Review: Bates Motel – 1x04 Trust Me

Competição de descontrole. Aos poucos, mas sem perder a imagem da obra que quer referenciar, Bates Motel vai conseguindo somente com o apelo dos seus personagens principais uma força que nem eu achei que a série teria. Os Bates são o centro da trama e é incrível como em quatro episódios eu não senti a necessidade de desviarem a atenção conferida a Norma e seu filho mais novo. E agora eu posso dizer que até Dylan perdeu a máscara de garoto problema ao perceber que é o único capaz de salvar o irmão e quem sabe tentar conter a loucura da própria mãe.

Norman ter descoberto o verdadeiro Zack Shelby, mudou completamente a dinâmica do delegado em cena, pois a todo o momento eu esperava um ataque do policial que agora foi dono dos momentos mais tensos. O homem é tão dissimulado e perigoso quanto Norma, tanto é que Dylan passou a suspeitar dele assim que o viu no Motel. Eu sei que a história de Shelby vai se encaixar com os problemas que o morto Keith Summers tinha, mas não faço a mínima ideia até onde o plot das moças sequestradas quer chegar.

Tivemos também uma nova faceta de Norma, aquela que justifica todos os problemas psicológicos do filho. Desde a cena em que Norma esfaqueou Keith, não víamos a matriarca dos Bates tão instável. O ápice de seu descontrole veio com a noção de que ela seria pega pelo xerife Romero. Vera Farmiga consegue comover e nos deixar em choque quando Norma sai de sua zona de conforto. Tanto o desabafo no lixão quanto a discussão com Dylan foram de arrepiar. O mais estranho disso tudo é o quanto a gente simpatiza com ela, mesmo entendendo o seu lado cruel. Esse sentimento de empatia também é transferido para Norman.

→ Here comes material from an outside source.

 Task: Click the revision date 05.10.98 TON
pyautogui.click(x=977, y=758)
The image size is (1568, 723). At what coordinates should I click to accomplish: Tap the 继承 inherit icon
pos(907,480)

Claro que eu sei o final da história, porém são as escolhas de tornar Norman mais complexo e por isso mesmo humano que vai mexendo com o meu senso. Eu quero torcer por ele e Bradley, eu quero que ele seja o garoto de 17 anos normal que Dylan (num ótimo momento entre os dois) o incitou a ser, mas sua doença e o fator Norma vão guia-lo para uma trajetória completamente diferente. Outra escolha interessante é a forma como os roteiristas vão dando pistas sobre o futuro do rapaz, a conversa sobre o luto não poderia ser mais significativa.

Sem se perder nas convenções que o termo prequel insiste em ditar, Bates Motel aparentemente tem uma trajetória no mínimo ousada e surpreendente até para quem já viu Psicose. A gente só precisa esperar pelas escolhas certas e torcer para que a condução da trama continue sóbria e interessante.

P.S.: O A&E renovou a série para segunda temporada. O canal segue bem confiante com o que os Bates tem a oferecer.